**Problem**.
Set down every entry word for word. Omit the pictures.

**Input data**.
------------------------------------------------------------
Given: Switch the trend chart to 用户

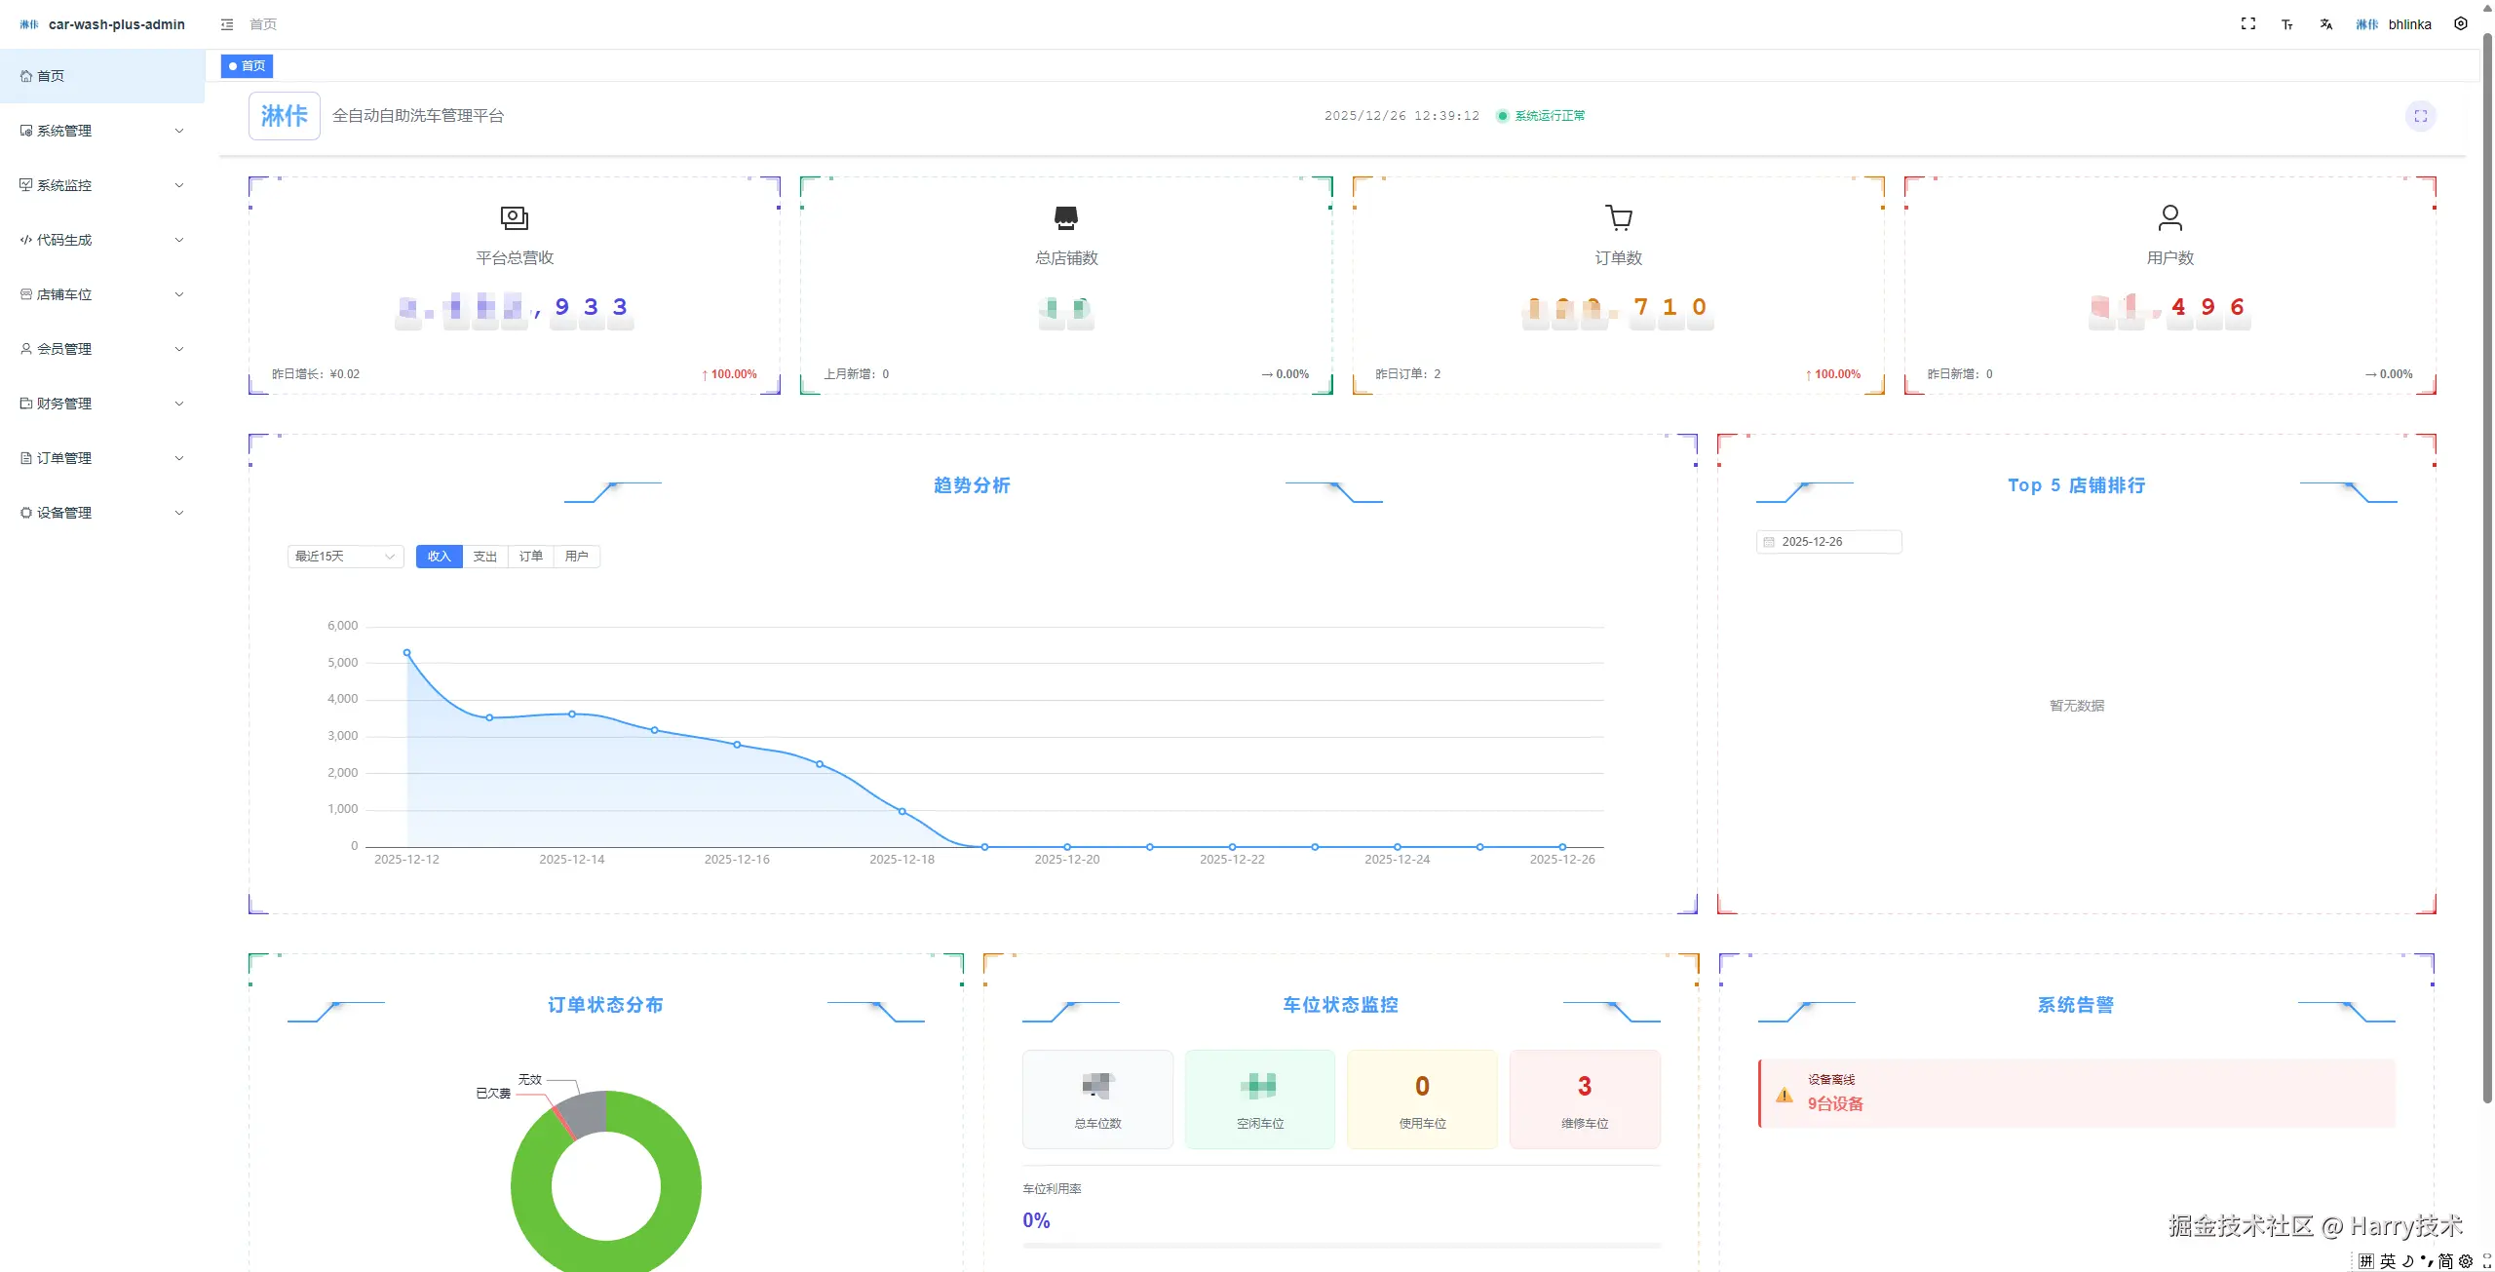Looking at the screenshot, I should point(576,557).
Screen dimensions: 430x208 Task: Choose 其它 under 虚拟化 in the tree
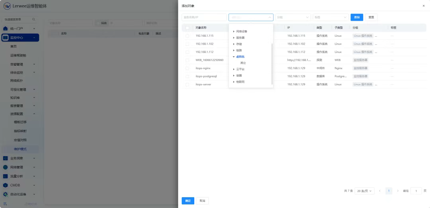pyautogui.click(x=243, y=63)
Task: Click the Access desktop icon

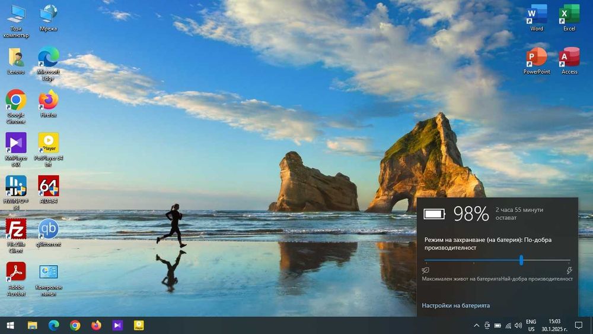Action: coord(569,58)
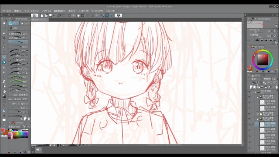
Task: Toggle visibility of the selected highlighted layer
Action: coord(249,125)
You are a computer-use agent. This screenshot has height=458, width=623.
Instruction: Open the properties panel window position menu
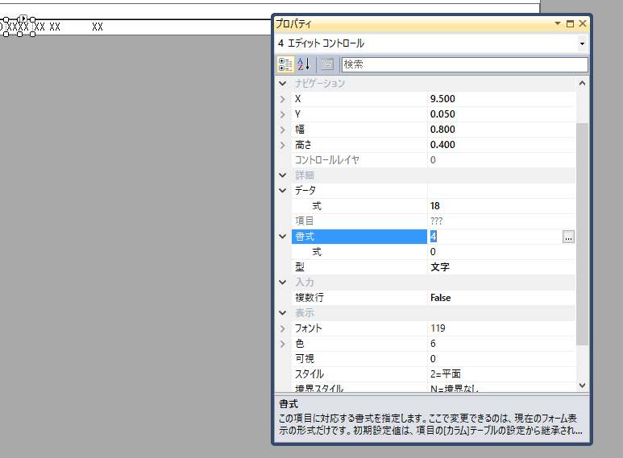tap(557, 25)
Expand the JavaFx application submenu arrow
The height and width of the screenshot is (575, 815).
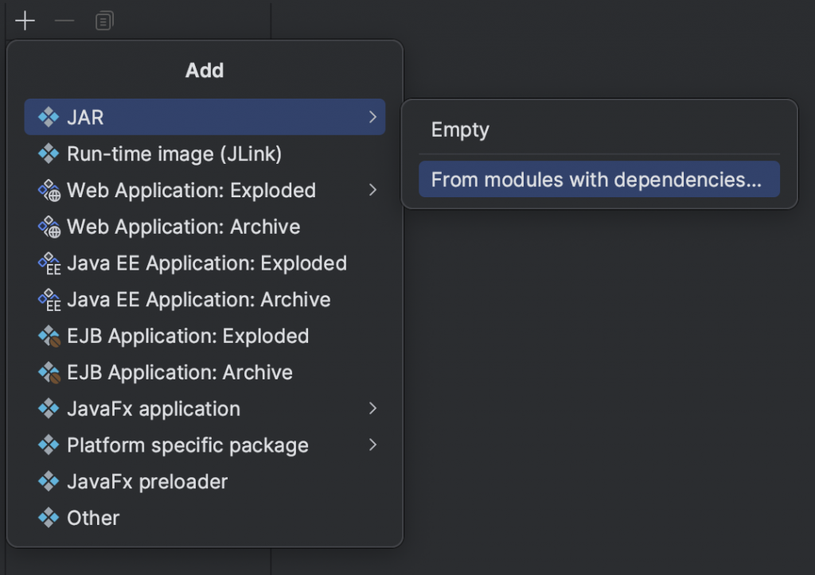(372, 409)
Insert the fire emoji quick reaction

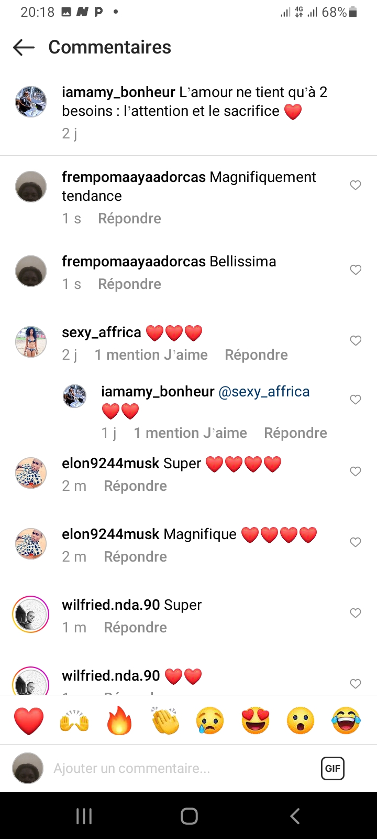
------------------------------------------------------------
**Result for this task**.
Given: Switch the trend chart to 用户

Looking at the screenshot, I should point(576,557).
Screen dimensions: 430x208 Task: Choose 其它 under 虚拟化 in the tree
pyautogui.click(x=243, y=63)
Task: Click the Access desktop icon

Action: coord(569,58)
Task: Toggle visibility of the selected highlighted layer
Action: coord(249,125)
You are a computer-use agent. This screenshot has height=458, width=623.
Instruction: Open the properties panel window position menu
tap(557, 25)
Expand the JavaFx application submenu arrow
The height and width of the screenshot is (575, 815).
(372, 409)
Insert the fire emoji quick reaction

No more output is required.